Short task: Copy out each of the following lines word for word, with nothing changed or left out.

··· Data supplied ···

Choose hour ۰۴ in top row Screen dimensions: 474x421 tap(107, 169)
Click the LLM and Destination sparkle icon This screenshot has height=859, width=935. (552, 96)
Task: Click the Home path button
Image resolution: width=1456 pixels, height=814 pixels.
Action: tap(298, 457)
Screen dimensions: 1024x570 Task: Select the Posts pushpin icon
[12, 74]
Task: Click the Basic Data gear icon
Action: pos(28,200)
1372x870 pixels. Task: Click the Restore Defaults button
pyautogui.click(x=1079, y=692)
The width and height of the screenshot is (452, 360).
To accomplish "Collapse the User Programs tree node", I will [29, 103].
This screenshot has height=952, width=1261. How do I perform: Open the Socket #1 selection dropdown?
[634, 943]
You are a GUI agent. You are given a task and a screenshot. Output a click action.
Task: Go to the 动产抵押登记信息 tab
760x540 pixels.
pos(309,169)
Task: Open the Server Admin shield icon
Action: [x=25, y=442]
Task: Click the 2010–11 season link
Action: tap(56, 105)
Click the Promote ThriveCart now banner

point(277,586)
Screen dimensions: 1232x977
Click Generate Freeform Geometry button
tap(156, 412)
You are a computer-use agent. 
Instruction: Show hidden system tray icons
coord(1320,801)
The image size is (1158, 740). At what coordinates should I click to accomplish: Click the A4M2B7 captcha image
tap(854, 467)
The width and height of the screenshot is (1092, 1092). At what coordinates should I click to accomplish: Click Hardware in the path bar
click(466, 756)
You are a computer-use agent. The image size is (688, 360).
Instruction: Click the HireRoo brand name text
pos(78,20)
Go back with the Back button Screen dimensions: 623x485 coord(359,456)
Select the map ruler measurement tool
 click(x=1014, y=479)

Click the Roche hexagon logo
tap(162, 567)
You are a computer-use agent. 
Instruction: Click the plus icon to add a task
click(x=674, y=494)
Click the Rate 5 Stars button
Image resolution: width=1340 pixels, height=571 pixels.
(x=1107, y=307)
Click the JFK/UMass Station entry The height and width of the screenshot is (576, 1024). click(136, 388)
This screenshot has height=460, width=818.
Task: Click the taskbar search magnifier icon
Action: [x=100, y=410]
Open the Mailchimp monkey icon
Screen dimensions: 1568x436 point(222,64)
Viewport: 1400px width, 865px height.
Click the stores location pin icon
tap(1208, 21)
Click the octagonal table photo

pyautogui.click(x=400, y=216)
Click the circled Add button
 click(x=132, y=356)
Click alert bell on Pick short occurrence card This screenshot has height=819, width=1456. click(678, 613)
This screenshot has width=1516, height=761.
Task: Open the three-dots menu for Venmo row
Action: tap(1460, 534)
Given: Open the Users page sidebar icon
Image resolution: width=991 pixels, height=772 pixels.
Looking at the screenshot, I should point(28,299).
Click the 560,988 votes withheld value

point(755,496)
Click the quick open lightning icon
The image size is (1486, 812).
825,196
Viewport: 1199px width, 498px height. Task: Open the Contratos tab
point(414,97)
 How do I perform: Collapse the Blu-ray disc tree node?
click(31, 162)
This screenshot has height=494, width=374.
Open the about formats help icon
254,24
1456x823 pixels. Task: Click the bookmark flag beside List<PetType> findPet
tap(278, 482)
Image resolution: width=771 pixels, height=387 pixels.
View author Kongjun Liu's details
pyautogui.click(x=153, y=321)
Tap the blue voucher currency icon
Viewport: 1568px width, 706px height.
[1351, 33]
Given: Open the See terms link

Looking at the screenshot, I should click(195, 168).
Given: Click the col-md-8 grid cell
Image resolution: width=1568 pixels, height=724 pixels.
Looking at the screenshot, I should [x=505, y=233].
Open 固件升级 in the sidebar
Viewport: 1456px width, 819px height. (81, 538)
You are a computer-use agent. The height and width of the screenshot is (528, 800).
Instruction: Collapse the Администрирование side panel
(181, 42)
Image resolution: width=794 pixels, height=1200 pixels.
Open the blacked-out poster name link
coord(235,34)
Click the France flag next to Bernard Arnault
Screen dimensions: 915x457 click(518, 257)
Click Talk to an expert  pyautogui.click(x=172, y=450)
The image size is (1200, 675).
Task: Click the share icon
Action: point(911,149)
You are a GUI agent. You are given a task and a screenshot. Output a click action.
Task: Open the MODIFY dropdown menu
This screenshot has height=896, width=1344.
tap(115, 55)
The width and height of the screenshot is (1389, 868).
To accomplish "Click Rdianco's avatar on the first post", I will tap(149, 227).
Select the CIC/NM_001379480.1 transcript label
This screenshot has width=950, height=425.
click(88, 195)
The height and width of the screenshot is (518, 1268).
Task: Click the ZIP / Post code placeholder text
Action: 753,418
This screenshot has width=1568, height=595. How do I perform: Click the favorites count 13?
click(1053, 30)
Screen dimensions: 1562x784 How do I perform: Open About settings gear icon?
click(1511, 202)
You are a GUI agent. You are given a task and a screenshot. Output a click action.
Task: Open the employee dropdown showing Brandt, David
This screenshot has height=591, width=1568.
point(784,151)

···

Written solution:
Choose hour ۰۴ in top row Screen dimensions: 474x421 tap(107, 169)
Click the LLM and Destination sparkle icon This screenshot has height=859, width=935. (552, 96)
Task: Click the Home path button
Image resolution: width=1456 pixels, height=814 pixels.
Action: tap(298, 457)
Screen dimensions: 1024x570 Task: Select the Posts pushpin icon
[12, 74]
Task: Click the Basic Data gear icon
Action: pos(28,200)
1372x870 pixels. Task: Click the Restore Defaults button
pyautogui.click(x=1079, y=692)
The width and height of the screenshot is (452, 360).
To accomplish "Collapse the User Programs tree node", I will [29, 103].
This screenshot has height=952, width=1261. How do I perform: Open the Socket #1 selection dropdown?
[634, 943]
You are a GUI agent. You are given a task and a screenshot. Output a click action.
Task: Go to the 动产抵押登记信息 tab
760x540 pixels.
pos(309,169)
Task: Open the Server Admin shield icon
Action: [x=25, y=442]
Task: Click the 2010–11 season link
Action: tap(56, 105)
Click the Promote ThriveCart now banner

point(277,586)
Screen dimensions: 1232x977
Click Generate Freeform Geometry button
tap(156, 412)
You are a computer-use agent. 
Instruction: Show hidden system tray icons
coord(1320,801)
The image size is (1158, 740). At what coordinates should I click to accomplish: Click the A4M2B7 captcha image
tap(854, 467)
The width and height of the screenshot is (1092, 1092). At what coordinates should I click to accomplish: Click Hardware in the path bar
click(466, 756)
You are a computer-use agent. The image size is (688, 360).
Instruction: Click the HireRoo brand name text
pos(78,20)
Go back with the Back button Screen dimensions: 623x485 coord(359,456)
Select the map ruler measurement tool
 click(x=1014, y=479)

Click the Roche hexagon logo
tap(162, 567)
You are a computer-use agent. 
Instruction: Click the plus icon to add a task
click(x=674, y=494)
Click the Rate 5 Stars button
Image resolution: width=1340 pixels, height=571 pixels.
(x=1107, y=307)
Click the JFK/UMass Station entry The height and width of the screenshot is (576, 1024). click(136, 388)
This screenshot has height=460, width=818.
Task: Click the taskbar search magnifier icon
Action: [x=100, y=410]
Open the Mailchimp monkey icon
Screen dimensions: 1568x436 point(222,64)
Viewport: 1400px width, 865px height.
Click the stores location pin icon
tap(1208, 21)
Click the octagonal table photo

pyautogui.click(x=400, y=216)
Click the circled Add button
 click(x=132, y=356)
Click alert bell on Pick short occurrence card This screenshot has height=819, width=1456. click(678, 613)
This screenshot has width=1516, height=761.
Task: Open the three-dots menu for Venmo row
Action: tap(1460, 534)
Given: Open the Users page sidebar icon
Image resolution: width=991 pixels, height=772 pixels.
Looking at the screenshot, I should point(28,299).
Click the 560,988 votes withheld value

point(755,496)
Click the quick open lightning icon
The image size is (1486, 812).
825,196
Viewport: 1199px width, 498px height. Task: Open the Contratos tab
point(414,97)
 How do I perform: Collapse the Blu-ray disc tree node?
click(31, 162)
This screenshot has height=494, width=374.
Open the about formats help icon
254,24
1456x823 pixels. Task: Click the bookmark flag beside List<PetType> findPet
tap(278, 482)
Image resolution: width=771 pixels, height=387 pixels.
View author Kongjun Liu's details
pyautogui.click(x=153, y=321)
Tap the blue voucher currency icon
Viewport: 1568px width, 706px height.
[1351, 33]
Given: Open the See terms link

Looking at the screenshot, I should click(195, 168).
Given: Click the col-md-8 grid cell
Image resolution: width=1568 pixels, height=724 pixels.
Looking at the screenshot, I should [x=505, y=233].
Open 固件升级 in the sidebar
Viewport: 1456px width, 819px height. (81, 538)
You are a computer-use agent. The height and width of the screenshot is (528, 800).
Instruction: Collapse the Администрирование side panel
(181, 42)
Image resolution: width=794 pixels, height=1200 pixels.
Open the blacked-out poster name link
coord(235,34)
Click the France flag next to Bernard Arnault
Screen dimensions: 915x457 click(518, 257)
Click Talk to an expert  pyautogui.click(x=172, y=450)
The image size is (1200, 675).
Task: Click the share icon
Action: point(911,149)
You are a GUI agent. You are given a task and a screenshot. Output a click action.
Task: Open the MODIFY dropdown menu
This screenshot has height=896, width=1344.
tap(115, 55)
The width and height of the screenshot is (1389, 868).
To accomplish "Click Rdianco's avatar on the first post", I will tap(149, 227).
Select the CIC/NM_001379480.1 transcript label
This screenshot has width=950, height=425.
click(88, 195)
The height and width of the screenshot is (518, 1268).
Task: Click the ZIP / Post code placeholder text
Action: 753,418
This screenshot has width=1568, height=595. How do I perform: Click the favorites count 13?
click(1053, 30)
Screen dimensions: 1562x784 How do I perform: Open About settings gear icon?
click(1511, 202)
You are a GUI agent. You are given a task and a screenshot. Output a click action.
Task: Open the employee dropdown showing Brandt, David
This screenshot has height=591, width=1568.
point(784,151)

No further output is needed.